A self-imposed exile earlier this year gave Dee Money the time to recuperate and plan his return to music.

“During September and October of this year I separated myself from other people to get my focus back,” he said. “I had to get myself mentally together. So I distanced myself from a lot of things and a lot of people and got back in grind mode.”

Since his return, Dee Money has instituted a daily studio schedule and begun working with a Chicago PR firm to promote his music.

“I'm in the studio if not every day, every other day for sure,” he said. “It’s been getting better and better with anxiety. At this point I'm just going with it. I'm not running away from it, I'm running towards it.”

The rapper first started making music in 2012 while studying at the University of Illinois at Champaign-Urbana. Following a positive response to his first song around campus and from his Westside Chicago neighborhood, Dee Money knew that he wanted to be a rapper.

“Because of the response from the first song I was thinking, ‘Let me try it again just to see if I was just lucky or not,’” he said. “When I tried it again, it wasn't just a luck thing, it was a skill thing and I just kept going forward since.”

After committing himself to a career in music, Dee Money began to settle into his distinct musical style that blends hard-hitting lyricism with melodic production.

Other Chicago rappers such as platinum-artist Lil Durk and the late Juice WRLD helped to popularize melodic rap on a global scale. Donnie Dee Money says he gravitated towards melody because it is what comes most naturally to him.

“It's like poetry to me,” the rapper said. “It's like me reading out of my diary. I'm letting the world in and I'm giving the world my mind. I’m letting y’all inside my world. It's just natural.”

Dee Money’s melodic style is on full display in “Your Blessing,” which the rapper wrote about a bad break-up. The track’s hook and lyrics are a product of his stream-of-consciousness writing style and an acceptance of his emotions, according to the rapper.

“It was all real feelings, real vibes,” he said. “That song is definitely a testimony within itself. I don't have the same dark cloud over me anymore, but I can still write that type of music.”

Through a mutual friend, Dee Money signed on Chicago music video director Free Fam to shoot the “Your Blessing” video, which premiered alongside the song. Free Fam recently directed videos for Chicago artists DCG Shun and DCG Bsavv who blew up last summer and are currently on tour with G Herbo.

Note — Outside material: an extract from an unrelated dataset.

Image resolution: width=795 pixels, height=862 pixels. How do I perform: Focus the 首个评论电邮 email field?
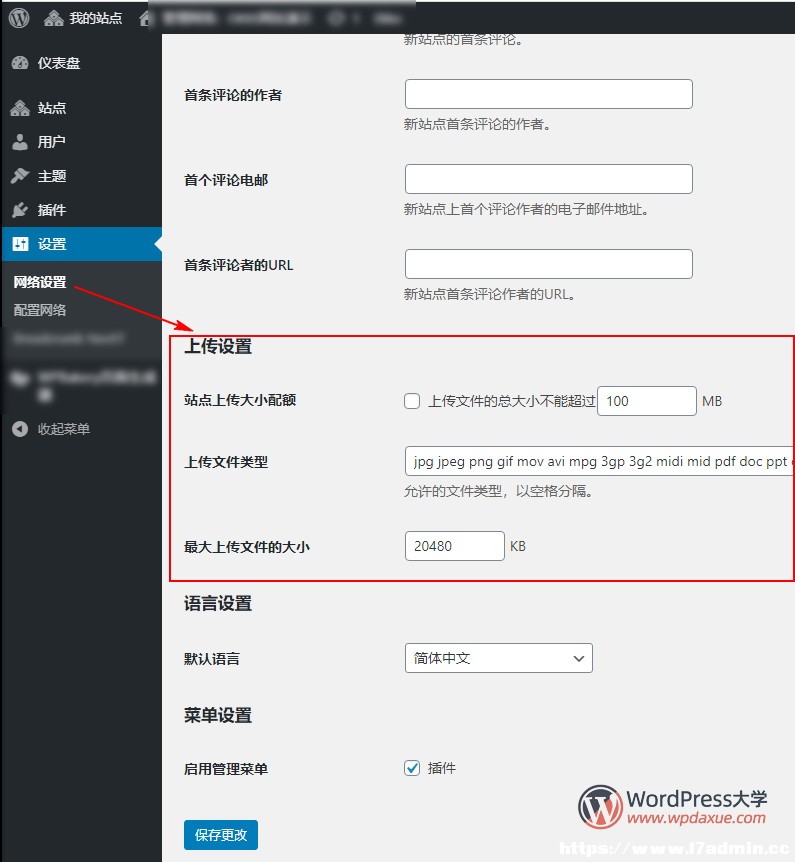click(549, 179)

Having fully returned to music, Dee Money is also focused on giving back to the Westside of Chicago, where he was born and raised. Last month, the rapper hosted a Thanksgiving charity event for his neighborhood, which included a turkey drive and clothing donations.

“We had tables, music, and a football game setup,” the rapper said. “It was a really friendly environment for everybody to come in as you please and walk out as you please. Eat what you like, grab clothes as you need, it was a real pleasure.”

Dee Money said that he also has plans to host a toy drive during December.

The rapper’s next single “Show Me You Real” was released on Dec. 10.